- [Collected data entries]
________

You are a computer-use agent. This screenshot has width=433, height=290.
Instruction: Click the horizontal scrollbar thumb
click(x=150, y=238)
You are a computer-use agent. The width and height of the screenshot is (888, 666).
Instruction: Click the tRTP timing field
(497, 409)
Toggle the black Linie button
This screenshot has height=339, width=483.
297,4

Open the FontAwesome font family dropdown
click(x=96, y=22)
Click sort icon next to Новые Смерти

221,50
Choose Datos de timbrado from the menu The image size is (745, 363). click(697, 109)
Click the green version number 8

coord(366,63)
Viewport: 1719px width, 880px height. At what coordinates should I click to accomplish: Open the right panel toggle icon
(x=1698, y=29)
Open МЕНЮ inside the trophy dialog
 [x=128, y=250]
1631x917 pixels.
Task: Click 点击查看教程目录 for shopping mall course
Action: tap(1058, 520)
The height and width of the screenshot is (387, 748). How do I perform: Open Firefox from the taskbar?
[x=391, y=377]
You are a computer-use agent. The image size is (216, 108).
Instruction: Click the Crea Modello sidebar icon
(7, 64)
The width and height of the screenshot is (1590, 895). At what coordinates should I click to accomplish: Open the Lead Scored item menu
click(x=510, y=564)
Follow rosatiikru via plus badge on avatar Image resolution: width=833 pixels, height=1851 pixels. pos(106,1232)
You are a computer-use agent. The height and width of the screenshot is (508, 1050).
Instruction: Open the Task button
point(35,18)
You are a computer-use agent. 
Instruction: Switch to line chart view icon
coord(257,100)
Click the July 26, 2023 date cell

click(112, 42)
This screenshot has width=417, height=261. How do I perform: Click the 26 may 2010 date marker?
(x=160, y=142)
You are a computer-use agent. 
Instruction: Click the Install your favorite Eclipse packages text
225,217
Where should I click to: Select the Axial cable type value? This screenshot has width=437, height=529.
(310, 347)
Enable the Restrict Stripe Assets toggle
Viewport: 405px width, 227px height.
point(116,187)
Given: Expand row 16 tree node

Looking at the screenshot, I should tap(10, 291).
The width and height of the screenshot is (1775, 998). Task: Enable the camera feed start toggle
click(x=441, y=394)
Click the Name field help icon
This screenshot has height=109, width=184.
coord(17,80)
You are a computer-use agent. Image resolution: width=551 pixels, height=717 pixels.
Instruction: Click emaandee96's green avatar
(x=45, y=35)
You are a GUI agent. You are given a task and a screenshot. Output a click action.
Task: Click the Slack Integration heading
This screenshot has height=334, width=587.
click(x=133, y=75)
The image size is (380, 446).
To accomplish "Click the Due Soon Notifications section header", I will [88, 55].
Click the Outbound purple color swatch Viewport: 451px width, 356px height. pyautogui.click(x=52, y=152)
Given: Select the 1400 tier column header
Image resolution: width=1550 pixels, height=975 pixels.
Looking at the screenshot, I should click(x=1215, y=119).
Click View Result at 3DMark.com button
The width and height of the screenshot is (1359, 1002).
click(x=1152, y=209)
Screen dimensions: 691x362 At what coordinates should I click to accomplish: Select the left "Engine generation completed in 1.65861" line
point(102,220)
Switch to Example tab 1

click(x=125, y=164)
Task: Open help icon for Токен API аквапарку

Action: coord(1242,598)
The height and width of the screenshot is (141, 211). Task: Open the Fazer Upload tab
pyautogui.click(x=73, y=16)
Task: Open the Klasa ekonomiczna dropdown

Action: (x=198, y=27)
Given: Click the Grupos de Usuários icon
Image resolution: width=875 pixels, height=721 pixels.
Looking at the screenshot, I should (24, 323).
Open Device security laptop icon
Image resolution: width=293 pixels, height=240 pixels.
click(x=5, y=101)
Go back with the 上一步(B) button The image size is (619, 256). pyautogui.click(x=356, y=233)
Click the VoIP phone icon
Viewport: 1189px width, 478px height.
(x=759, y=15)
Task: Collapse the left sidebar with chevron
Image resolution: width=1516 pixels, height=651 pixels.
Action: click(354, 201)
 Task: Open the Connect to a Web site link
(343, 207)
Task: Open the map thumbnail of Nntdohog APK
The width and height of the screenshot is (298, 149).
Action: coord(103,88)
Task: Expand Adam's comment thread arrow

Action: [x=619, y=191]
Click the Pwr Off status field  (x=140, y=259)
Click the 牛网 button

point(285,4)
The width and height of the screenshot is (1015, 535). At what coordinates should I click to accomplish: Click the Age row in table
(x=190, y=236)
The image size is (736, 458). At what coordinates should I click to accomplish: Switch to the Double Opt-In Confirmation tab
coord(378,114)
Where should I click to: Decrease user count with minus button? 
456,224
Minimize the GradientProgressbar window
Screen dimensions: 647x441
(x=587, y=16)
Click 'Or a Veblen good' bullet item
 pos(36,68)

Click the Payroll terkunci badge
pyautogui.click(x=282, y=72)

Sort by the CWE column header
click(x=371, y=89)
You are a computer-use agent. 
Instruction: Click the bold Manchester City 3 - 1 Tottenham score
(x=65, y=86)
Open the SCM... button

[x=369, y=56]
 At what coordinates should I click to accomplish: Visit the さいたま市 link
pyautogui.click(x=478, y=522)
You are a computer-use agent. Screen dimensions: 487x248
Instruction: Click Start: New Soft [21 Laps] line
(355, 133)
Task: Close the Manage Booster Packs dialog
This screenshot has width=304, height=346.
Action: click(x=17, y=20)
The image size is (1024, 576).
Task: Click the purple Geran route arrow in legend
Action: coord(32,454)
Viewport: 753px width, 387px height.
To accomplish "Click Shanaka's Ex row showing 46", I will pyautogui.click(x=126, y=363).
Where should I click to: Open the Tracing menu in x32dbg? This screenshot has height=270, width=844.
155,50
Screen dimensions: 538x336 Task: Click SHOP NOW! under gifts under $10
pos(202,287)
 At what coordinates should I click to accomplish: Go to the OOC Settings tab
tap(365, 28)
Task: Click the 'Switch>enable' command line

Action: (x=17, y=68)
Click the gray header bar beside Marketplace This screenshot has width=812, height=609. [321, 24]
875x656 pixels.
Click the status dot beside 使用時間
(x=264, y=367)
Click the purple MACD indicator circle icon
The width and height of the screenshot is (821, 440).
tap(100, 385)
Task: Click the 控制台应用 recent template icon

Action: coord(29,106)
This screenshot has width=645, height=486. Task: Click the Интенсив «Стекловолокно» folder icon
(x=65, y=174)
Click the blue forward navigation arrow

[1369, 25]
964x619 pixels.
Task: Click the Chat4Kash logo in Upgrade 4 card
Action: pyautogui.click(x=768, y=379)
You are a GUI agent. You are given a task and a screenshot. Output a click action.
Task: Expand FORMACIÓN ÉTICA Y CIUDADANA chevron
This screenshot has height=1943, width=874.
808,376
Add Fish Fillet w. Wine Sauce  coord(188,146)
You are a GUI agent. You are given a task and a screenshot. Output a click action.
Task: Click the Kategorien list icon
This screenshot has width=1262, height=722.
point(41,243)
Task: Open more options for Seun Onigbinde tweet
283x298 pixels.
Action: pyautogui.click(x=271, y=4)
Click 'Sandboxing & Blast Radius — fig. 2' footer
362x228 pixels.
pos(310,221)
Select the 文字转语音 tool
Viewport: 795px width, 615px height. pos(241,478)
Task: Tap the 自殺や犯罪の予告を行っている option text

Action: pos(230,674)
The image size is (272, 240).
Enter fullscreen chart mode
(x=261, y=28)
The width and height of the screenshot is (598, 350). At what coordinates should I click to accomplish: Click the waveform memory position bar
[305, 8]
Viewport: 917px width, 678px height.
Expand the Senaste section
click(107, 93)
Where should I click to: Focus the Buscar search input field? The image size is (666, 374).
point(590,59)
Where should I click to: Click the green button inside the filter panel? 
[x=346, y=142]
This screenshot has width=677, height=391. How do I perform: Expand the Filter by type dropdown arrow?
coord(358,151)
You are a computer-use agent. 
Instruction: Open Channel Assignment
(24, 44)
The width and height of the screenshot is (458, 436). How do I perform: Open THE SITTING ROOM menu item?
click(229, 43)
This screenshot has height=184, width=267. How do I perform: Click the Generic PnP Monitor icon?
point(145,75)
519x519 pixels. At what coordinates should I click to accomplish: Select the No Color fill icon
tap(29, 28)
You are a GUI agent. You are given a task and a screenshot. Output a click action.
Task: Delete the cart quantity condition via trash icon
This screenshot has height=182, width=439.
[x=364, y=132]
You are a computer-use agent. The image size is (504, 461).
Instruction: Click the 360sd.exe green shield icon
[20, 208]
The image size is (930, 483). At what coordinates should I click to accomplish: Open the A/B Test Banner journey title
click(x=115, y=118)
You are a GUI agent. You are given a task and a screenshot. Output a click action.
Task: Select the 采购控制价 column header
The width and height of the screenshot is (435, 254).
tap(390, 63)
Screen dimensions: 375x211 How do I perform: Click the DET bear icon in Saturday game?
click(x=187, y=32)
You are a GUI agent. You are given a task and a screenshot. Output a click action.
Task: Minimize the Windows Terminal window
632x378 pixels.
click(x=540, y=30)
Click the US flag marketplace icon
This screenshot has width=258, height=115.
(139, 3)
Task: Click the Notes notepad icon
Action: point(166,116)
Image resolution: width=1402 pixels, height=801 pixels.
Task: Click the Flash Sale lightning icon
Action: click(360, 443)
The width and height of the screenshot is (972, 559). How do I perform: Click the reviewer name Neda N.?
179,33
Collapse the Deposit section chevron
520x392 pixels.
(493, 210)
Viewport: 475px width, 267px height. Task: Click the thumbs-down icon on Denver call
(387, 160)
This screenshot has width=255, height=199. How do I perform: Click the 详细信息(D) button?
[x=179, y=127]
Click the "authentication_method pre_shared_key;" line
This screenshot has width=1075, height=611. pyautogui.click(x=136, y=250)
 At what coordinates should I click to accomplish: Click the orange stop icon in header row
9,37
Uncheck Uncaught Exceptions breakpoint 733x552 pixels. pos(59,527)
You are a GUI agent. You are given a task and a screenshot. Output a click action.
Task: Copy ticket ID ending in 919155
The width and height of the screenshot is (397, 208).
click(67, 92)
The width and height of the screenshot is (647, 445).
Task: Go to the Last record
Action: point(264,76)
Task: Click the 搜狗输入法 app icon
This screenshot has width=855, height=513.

________

- [DESCRIPTION OF THE TASK]
Lines that contain "will" are to be copied from the records above.

- [EXERCISE OUTPUT]
To accomplish "Click the Due Soon Notifications section header", I will [88, 55].
To accomplish "Click Shanaka's Ex row showing 46", I will pyautogui.click(x=126, y=363).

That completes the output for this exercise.